[ASSIGNMENT]: In the records below, find the line that contains "Where should I click to: Switch" and repeat it, along with each line after it, exactly as written.

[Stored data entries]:
------------------------------------------------

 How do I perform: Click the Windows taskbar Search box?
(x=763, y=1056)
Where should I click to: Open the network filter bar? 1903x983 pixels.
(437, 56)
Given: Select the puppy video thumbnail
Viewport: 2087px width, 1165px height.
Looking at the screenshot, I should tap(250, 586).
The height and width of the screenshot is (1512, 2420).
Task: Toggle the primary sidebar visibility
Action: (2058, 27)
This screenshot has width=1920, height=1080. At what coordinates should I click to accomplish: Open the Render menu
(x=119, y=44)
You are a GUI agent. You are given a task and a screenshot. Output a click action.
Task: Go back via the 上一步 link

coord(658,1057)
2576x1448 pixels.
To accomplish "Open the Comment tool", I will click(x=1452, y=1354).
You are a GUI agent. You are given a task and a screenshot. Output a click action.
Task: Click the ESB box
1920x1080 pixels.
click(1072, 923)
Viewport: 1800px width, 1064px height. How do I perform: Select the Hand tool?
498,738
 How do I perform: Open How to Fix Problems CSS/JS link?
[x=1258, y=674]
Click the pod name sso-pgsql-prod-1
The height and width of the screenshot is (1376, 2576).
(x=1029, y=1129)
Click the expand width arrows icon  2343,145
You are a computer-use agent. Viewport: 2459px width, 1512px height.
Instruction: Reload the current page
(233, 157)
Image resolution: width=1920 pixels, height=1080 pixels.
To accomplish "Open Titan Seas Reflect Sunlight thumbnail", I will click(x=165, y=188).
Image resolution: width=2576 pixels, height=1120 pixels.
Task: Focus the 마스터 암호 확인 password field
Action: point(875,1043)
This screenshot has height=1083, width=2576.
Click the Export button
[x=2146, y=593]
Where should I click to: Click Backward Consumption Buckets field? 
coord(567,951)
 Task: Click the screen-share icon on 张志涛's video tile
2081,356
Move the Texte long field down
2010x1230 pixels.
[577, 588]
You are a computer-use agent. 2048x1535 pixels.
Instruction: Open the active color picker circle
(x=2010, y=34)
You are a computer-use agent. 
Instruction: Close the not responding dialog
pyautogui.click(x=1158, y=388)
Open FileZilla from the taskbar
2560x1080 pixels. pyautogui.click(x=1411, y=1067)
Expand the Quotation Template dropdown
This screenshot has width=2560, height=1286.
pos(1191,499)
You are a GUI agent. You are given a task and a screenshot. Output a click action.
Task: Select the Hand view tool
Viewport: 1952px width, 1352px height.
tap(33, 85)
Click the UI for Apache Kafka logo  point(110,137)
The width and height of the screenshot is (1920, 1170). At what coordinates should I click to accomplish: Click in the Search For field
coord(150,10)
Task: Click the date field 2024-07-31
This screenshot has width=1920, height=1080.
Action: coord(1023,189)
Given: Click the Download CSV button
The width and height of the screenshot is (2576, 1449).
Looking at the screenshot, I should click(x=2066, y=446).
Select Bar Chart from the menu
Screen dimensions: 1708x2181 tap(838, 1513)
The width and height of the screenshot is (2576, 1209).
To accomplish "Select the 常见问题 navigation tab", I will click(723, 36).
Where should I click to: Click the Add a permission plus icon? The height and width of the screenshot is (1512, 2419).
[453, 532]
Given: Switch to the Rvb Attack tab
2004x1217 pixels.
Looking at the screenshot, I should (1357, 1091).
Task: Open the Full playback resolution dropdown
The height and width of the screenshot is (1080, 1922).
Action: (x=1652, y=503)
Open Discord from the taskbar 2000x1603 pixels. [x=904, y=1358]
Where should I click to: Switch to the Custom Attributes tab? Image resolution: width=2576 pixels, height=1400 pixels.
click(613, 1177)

------------------------------------------------

[EXERCISE SOLUTION]:
Where should I click to: Switch to the Custom Attributes tab? Image resolution: width=2576 pixels, height=1400 pixels.
click(613, 1177)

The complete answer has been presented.